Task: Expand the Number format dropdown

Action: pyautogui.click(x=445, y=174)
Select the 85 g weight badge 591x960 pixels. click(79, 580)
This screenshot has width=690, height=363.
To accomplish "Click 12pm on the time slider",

--

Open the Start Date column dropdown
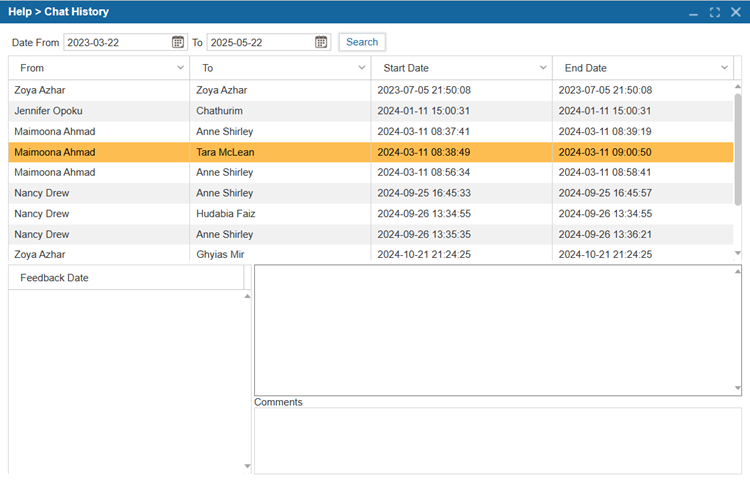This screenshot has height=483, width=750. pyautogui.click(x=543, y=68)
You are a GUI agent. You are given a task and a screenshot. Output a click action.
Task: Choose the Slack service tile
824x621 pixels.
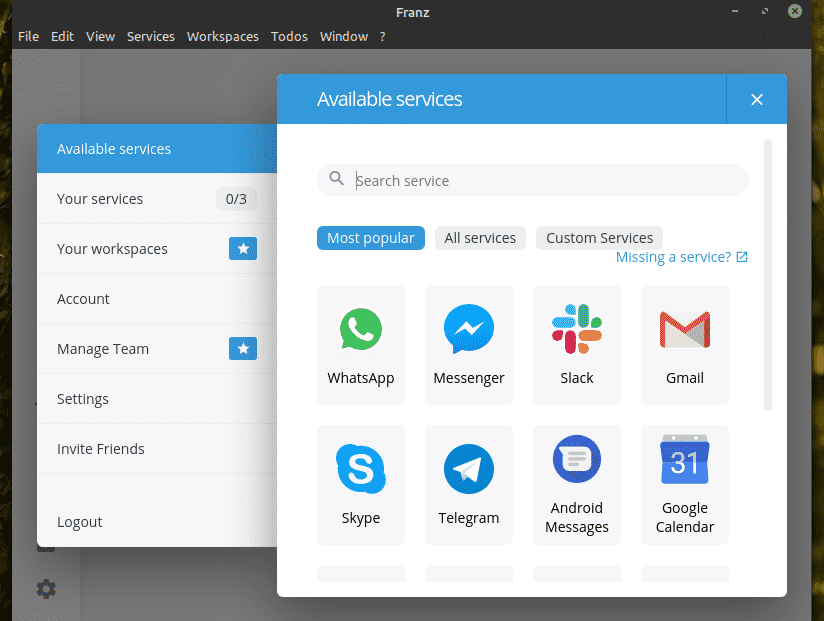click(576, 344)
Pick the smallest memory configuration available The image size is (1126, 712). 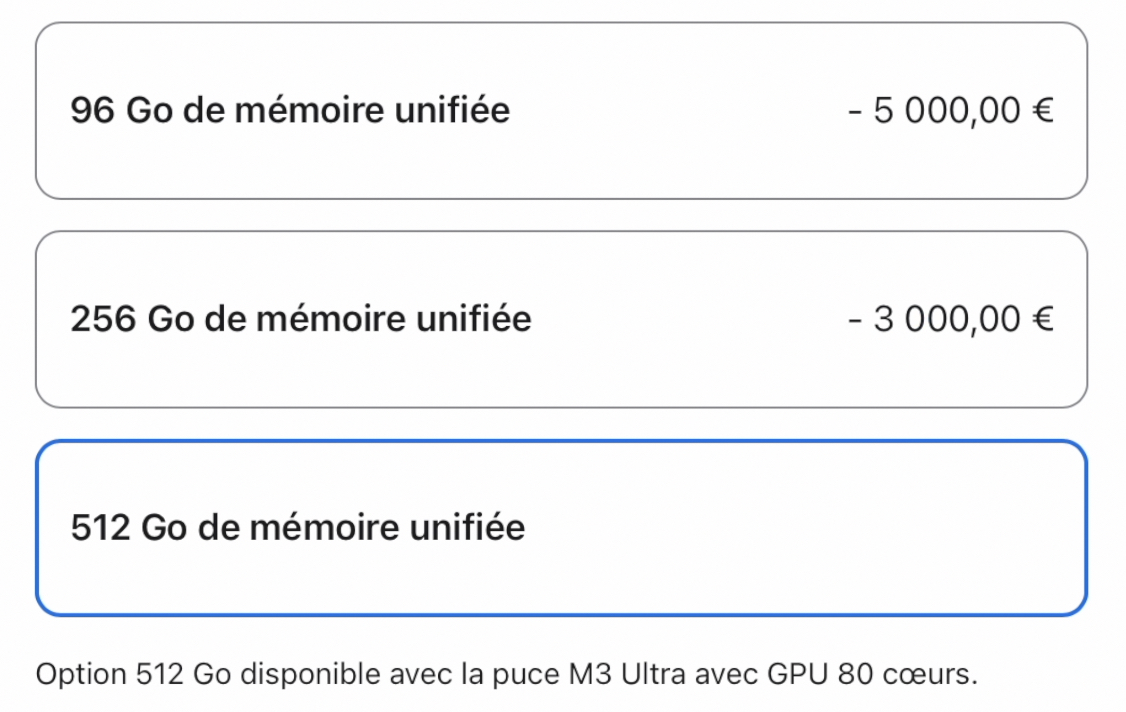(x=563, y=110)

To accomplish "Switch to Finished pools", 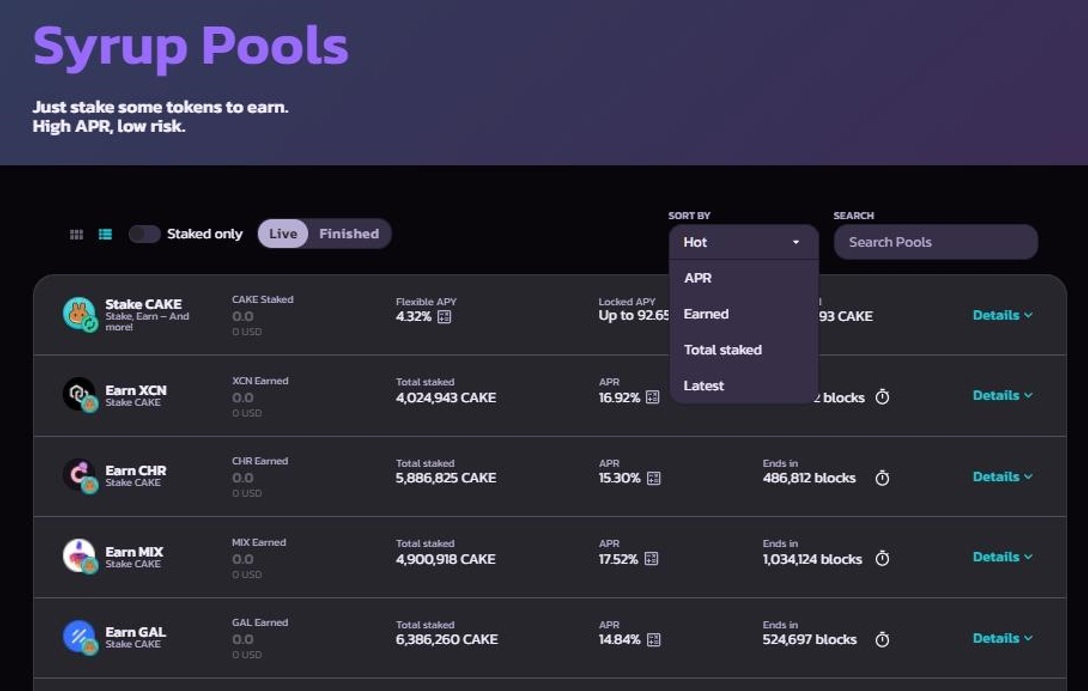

**Instructions to follow:**
From the records above, reproduce exactly the lines from the one with "Task: Expand the Number format dropdown" to the one with "12pm on the", both included, and no others.

**Your response:**
Task: Expand the Number format dropdown

Action: pyautogui.click(x=445, y=174)
Select the 85 g weight badge 591x960 pixels. click(79, 580)
This screenshot has width=690, height=363.
To accomplish "Click 12pm on the time slider",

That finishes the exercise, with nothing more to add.